Which validation library should I use?
Zod is the most popular choice for TypeScript projects due to its excellent type inference. Yup is also good, especially with Formik. For simple cases, you can use built-in methods, but libraries provide better error messages and composability.
Should I sanitize input or output?
Validate and sanitize input, but also sanitize output based on context. Input validation catches obvious issues early. Output encoding/sanitization prevents injection in the specific context (HTML, SQL, URL) where the data is used.

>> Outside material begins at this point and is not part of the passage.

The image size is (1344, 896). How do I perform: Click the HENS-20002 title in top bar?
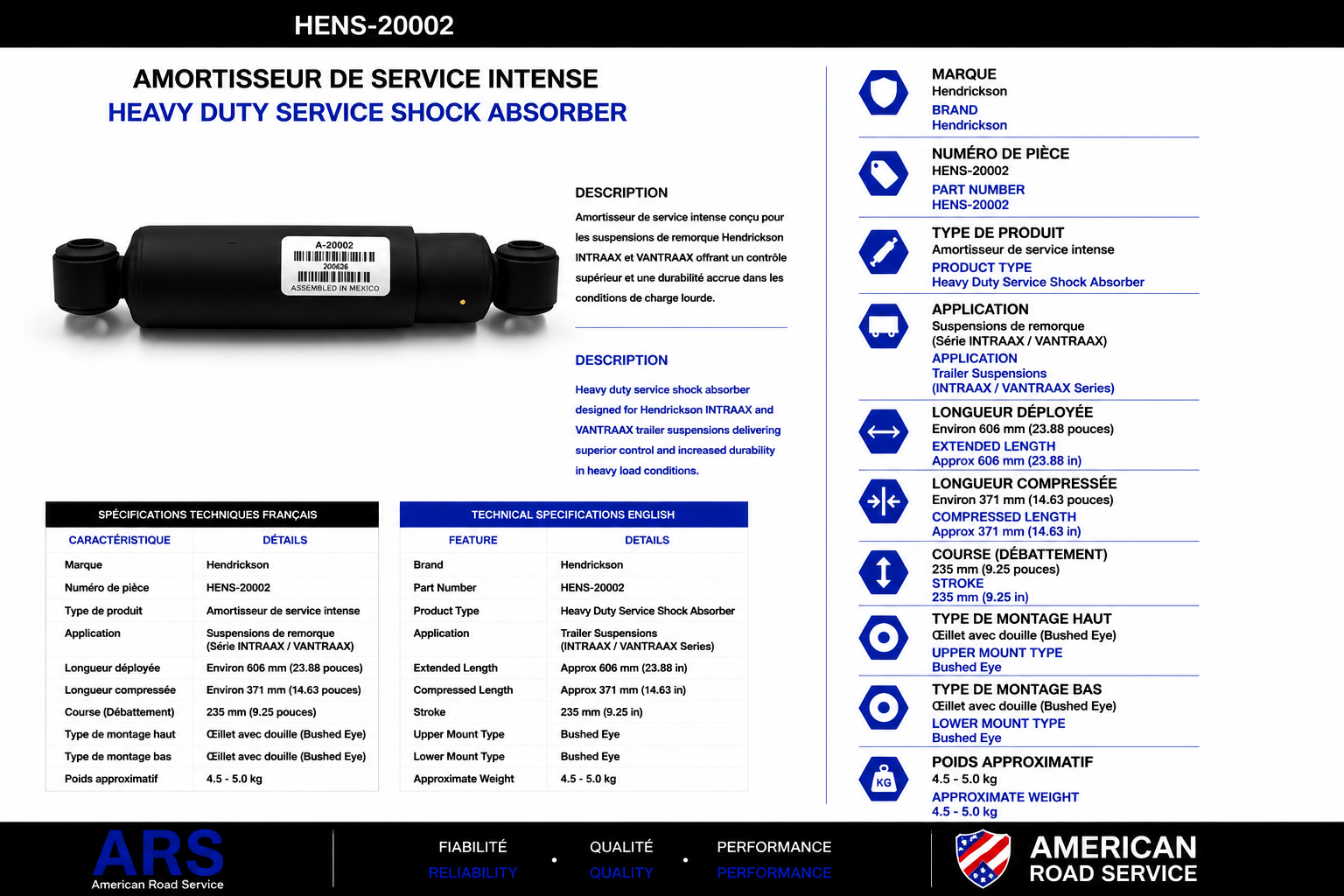[374, 25]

How strict should validation be?
Be as strict as your use case allows without hurting legitimate users. For security-critical fields (passwords, IDs), be very strict. For user content, balance security with usability. Allow international characters in names, for example.
Is TypeScript enough for validation?
No. TypeScript types exist only at compile time. Runtime data (API requests, form submissions) is not type-checked by TypeScript. You need runtime validation like Zod to ensure data matches expected types.